The Supreme Court held that the National Eligibility-cum-Entrance Test (NEET) is mandatory for admission to medical colleges run by religious and linguistic minority communities.

Key highlights of the judgement:

  • Admissions solely through NEET for graduate and postgraduate medical/dental courses does not violate any fundamental and religious rights of minorities. NEET would apply for both aided and unaided medical colleges run by minorities.

  • The rights available under Article 30 [right of minorities to administer their institutions] are not violated by provisions carved out in Section 10D of the MCI Act and the Dentists Act and Regulations framed by MCI/DCI.

  • The rights of trade, business and occupation or religious rights “do not come in the way of securing transparency and recognition of merits in admissions”.

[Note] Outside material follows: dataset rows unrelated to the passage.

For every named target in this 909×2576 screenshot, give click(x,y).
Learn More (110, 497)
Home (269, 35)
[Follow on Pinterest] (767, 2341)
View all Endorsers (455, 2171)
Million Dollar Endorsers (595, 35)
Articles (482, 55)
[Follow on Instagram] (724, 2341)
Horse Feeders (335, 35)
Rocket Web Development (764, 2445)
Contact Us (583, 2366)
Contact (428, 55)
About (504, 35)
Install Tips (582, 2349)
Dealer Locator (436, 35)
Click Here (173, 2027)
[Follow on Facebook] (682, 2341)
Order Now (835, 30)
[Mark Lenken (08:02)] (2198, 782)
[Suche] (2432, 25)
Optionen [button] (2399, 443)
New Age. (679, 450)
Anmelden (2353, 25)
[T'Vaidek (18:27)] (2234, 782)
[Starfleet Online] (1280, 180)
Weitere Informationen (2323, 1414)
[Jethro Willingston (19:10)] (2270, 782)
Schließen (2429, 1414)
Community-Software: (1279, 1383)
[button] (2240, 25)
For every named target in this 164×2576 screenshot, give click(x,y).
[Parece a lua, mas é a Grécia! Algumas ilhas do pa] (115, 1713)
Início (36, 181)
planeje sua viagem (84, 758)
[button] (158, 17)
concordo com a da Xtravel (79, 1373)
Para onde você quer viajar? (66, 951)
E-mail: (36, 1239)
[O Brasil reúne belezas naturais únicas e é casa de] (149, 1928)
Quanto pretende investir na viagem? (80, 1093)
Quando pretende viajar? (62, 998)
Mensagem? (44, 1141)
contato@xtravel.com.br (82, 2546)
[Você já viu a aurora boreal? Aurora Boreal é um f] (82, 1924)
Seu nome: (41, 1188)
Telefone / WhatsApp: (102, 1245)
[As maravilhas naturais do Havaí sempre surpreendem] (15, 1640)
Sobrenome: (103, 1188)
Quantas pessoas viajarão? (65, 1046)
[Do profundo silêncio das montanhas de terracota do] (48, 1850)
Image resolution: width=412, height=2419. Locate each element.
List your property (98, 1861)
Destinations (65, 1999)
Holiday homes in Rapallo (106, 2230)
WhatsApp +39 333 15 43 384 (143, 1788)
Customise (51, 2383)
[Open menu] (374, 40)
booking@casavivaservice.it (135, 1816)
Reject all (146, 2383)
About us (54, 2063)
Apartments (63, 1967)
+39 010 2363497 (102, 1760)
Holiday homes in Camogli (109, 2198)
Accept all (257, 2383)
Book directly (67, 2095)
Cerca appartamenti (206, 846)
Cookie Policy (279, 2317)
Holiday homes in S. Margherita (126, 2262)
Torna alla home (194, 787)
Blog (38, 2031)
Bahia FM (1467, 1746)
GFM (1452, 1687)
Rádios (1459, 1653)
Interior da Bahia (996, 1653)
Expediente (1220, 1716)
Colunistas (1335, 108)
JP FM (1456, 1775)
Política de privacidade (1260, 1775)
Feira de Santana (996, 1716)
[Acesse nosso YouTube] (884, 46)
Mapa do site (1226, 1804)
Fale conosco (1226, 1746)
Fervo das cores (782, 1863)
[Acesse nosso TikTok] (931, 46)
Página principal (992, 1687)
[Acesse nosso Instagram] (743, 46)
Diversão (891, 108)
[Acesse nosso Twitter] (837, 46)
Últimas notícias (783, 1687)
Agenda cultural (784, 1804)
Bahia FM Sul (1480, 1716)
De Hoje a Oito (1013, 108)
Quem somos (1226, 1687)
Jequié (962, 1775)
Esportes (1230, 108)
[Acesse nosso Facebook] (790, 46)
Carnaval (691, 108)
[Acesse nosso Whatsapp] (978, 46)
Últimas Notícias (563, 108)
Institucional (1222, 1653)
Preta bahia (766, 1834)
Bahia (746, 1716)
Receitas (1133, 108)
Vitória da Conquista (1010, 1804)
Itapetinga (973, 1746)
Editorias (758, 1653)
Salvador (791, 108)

  • The right to freedom of trade or business is not absolute. It is subject to “reasonable restriction in the interest of the students’ community to promote merit, recognition of excellence, and to curb the malpractices.

  • Regulating academics and imposing reasonable restrictions to ensure educational standards are in national and public interest.

  • NEET is intended to check several maladies which crept into medical education, to prevent capitation fee by admitting students which are lower in merit and to prevent exploitation, profiteering, and commercialisation of education.

  • A uniform entrance test qualifies the test of proportionality and is reasonable.